【癌探知犬】ガンを探知する犬を獣医師が解説。

癌探知犬最新情報

  • ヒトに癌があるかどうかを探知できる犬がいます。特別な訓練をした犬です。
  • 癌探知の正確さは、癌の種類によって異なりますが、ほぼ100%と言っていいレベルです。
  • はじめに癌探知犬となった犬が探知したのは、ヒトの皮膚ガンです。
  • 癌探知は、患者さんの吐く息、尿、血液(血清)、皮膚表面を使って行います。
  • 癌探知犬が探知している成分は、はっきりとはわかっていません。
  • 癌探知犬が探知する癌は、肺癌、乳癌、前立腺癌、卵巣癌、膀胱癌、そして黒色腫(皮膚ガン)などです。

癌探知犬は存在します。

海外の文献にもありますし、山形県の町では、町立診療所に人間ドックを受診して希望者した町民から集められた尿を癌探知犬に嗅がせて、2年間で4人の癌患者を見つけることができました。

癌探知犬の検知能力はどれくらい正確か?

肺がんについては、感受性99%、特異性99%という論文報告があります。

感受性と特異性とは、まず感受性についてですが、これは癌患者さんを取りこぼしなく見つけることができるかというものです。感受性が高いとは、癌があるのに、間違って癌がないと判定されることがないということを示します。

特異性とは、感受性と少し異なります。癌がない患者さんを癌がないと判定するものです。特異性が高いとは、間違って、癌がないのに、誤って癌があると判定しないことを示します。

例えばですが、もし1000人が健診を受けて、その中に5人だけ癌患者さんがいたとします。癌探知犬が、全く違う5人を癌患者さんと探知したとします。それでは、感受性も特異性もゼロです。

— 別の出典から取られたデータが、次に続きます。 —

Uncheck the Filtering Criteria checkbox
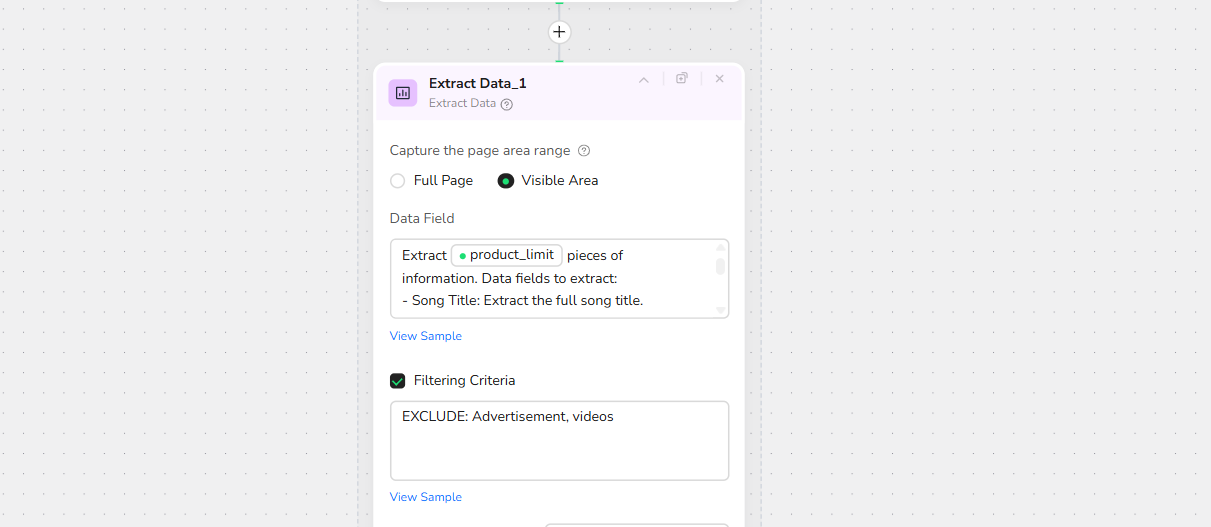 (x=398, y=381)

また、癌探知犬が、5名の癌患者さんを含んだ10名を癌患者と判定したとすると、5人がしっかりと探知はされていますから、感受性は高いわけですが、癌がないのに、あると間違われている人が5人もいます。これですと、特異性が低いことになります。感受性は高いけど、特異性が低いわけです。

肺がんについては、感受性99%、特異性99%ということは、ほぼ100%ですよね。癌患者さんだけをもらさずに判定して、その中には、間違って癌がないのにあると判定された人がいなかったということです。これが、感受性も特異性も高いということです。

癌探知犬が何を探知しているかはわかっていません。

癌探知犬が、癌患者さんの何を探知しているのかはわかっていません。ただ、癌患者さんが吐く息に何かがあることはわかっていますから、これをガスクロマトグラフという装置を使って解析します。今のところ、揮発性の有機化合物ということで収まっています。

癌探知犬が、何を嗅ぎ分けているのかがわかれば、大きな発見になります。その物質を癌探知犬が嗅ぎ分ける倦怠としては、尿よりも呼気の方が感受性も特異性も高かったという論文があります。